A Passaic County jury has convicted Mark A. Holdbrooks in the 2015 killing of former New York Knicks draft pick Michael Wright, wrapping up an eight-week trial with guilty verdicts on every count and setting the stage for a high-stakes sentencing this summer.

Holdbrooks, 69, of Closter, was found guilty of first-degree murder along with related theft, drug, disturbing human remains and hindering charges. Sentencing is scheduled for Friday, July 10, 2026, in Passaic County Superior Court, where a judge will decide just how many decades he will serve behind bars.

Jurors delivered their decision after weeks of testimony and forensic evidence in Superior Court, bringing a long-running, cross-state investigation to a decisive moment.

According to Daily Voice, Bergen County Prosecutor Mark Musella said Holdbrooks was found guilty on all counts at the close of the eight-week proceeding. The Bergen County Prosecutor’s Office led the investigation after Wright was reported missing in November 2015.

The case dates back to November 2015, when Wright was reported missing and, days later, his body was found inside an SUV parked on a Brooklyn street, as reported by CBS News. Wright, a former University of Arizona standout drafted by the Knicks in 2001, never appeared in an NBA regular-season game and instead built his professional career overseas. Authorities eventually charged Holdbrooks and an alleged accomplice after a yearlong probe into the Midwood, Brooklyn discovery.

Inside the prosecution’s story

Prosecutors told jurors that on Nov. 5, 2015, Holdbrooks drugged Wright with gamma-hydroxybutyric acid (GHB) at the Closter home the two men shared and then killed him by striking him in the head with a cinder block, according to Daily Voice.

The state contended that co-defendant David “King” Victor later drove Wright’s vehicle to Brooklyn and abandoned it. Victor previously pleaded guilty in the case, officials said, leaving Holdbrooks to face jurors alone.

Over eight weeks, prosecutors leaned on testimony, phone records and forensic evidence to draw a line from the Closter home to the Brooklyn street where Wright’s body was found.

Sentencing clock starts ticking

Sentencing is set for July 10, when the judge will weigh aggravating and mitigating factors before deciding Holdbrooks’ punishment. Under New Jersey law, a first-degree murder conviction can carry a sentence ranging from 30 years to life in prison, and the state’s No Early Release Act requires a minimum parole-ineligibility term equal to 85 percent of the sentence for covered violent crimes, per the New Jersey Administrative Code.

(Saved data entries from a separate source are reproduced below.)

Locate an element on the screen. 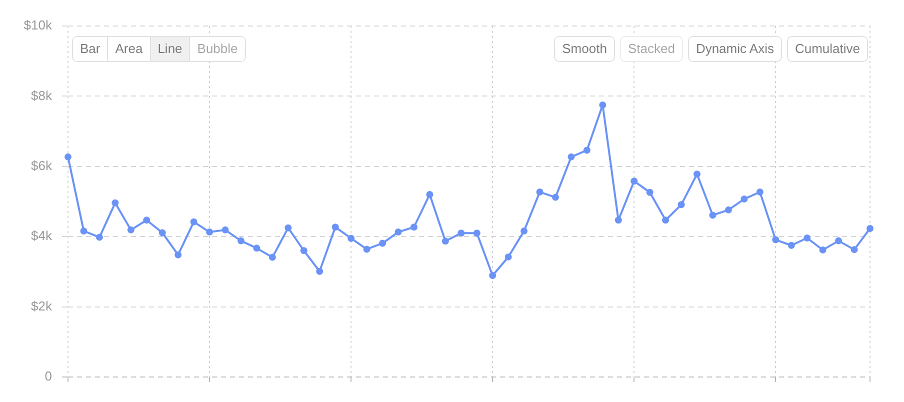  y-tick-label: 0 is located at coordinates (48, 376).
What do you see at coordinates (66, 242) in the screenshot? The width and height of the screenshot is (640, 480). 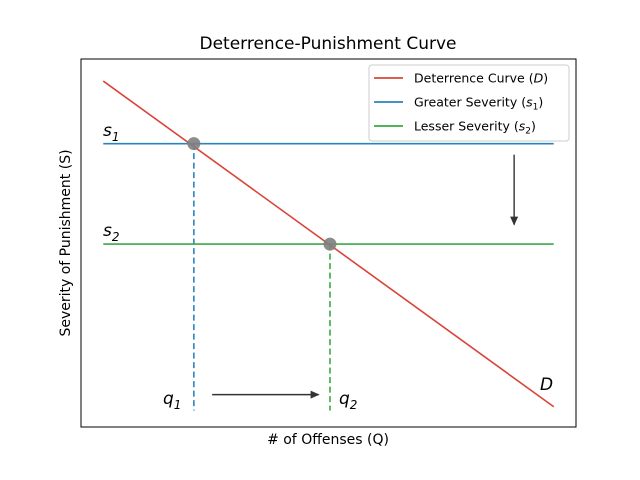 I see `y-axis-label: Severity of Punishment (S)` at bounding box center [66, 242].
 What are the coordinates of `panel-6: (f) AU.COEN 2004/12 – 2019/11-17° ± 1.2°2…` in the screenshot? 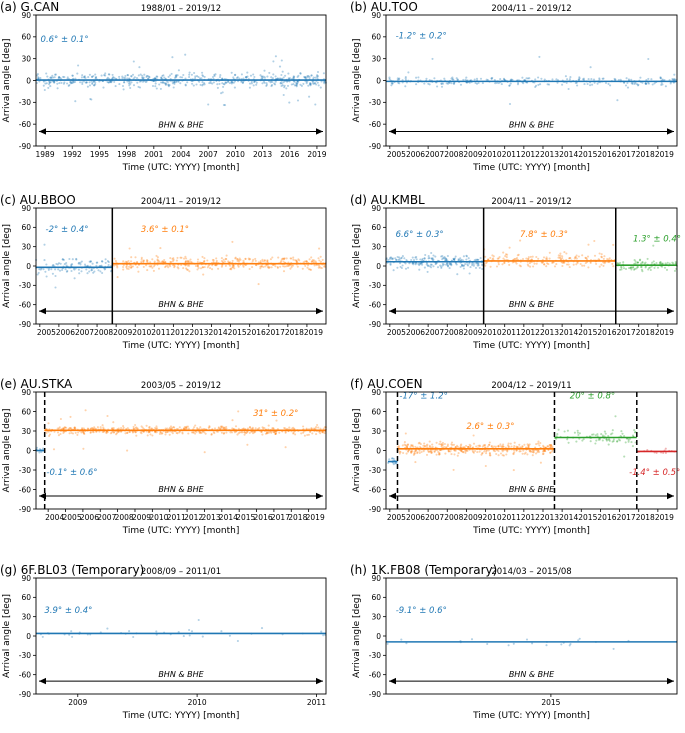 It's located at (515, 456).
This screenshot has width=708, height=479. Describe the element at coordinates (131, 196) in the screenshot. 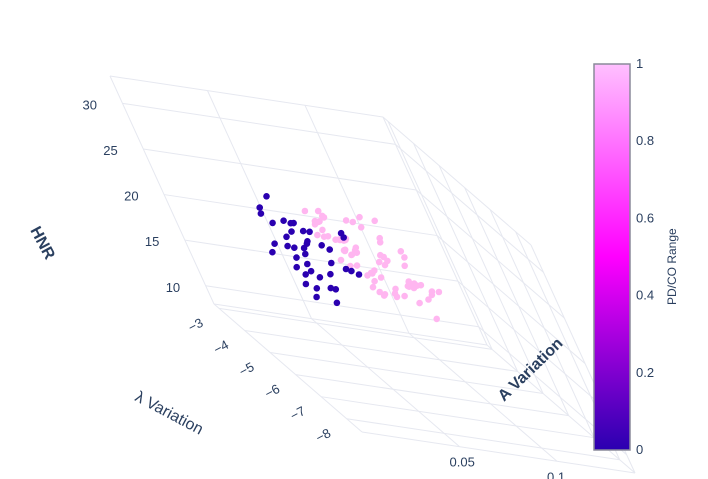

I see `z-tick-label: 20` at that location.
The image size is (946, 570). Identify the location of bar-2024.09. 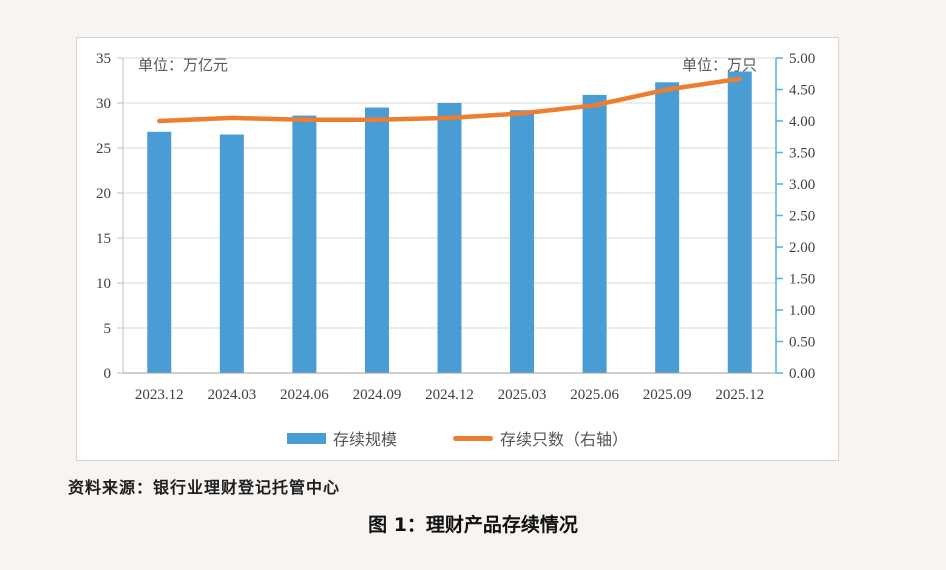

Defense attorneys are expected to present mitigating evidence at the hearing in an effort to chip away at the length of the term. Victim impact statements and legal arguments from both sides are also likely to factor heavily into the judge’s final decision.

For Wright’s family and the Closter community, the guilty verdict marks a turning point in a case that has stretched on for nearly a decade, shifting the focus from whether Holdbrooks did it to how long he will pay for it.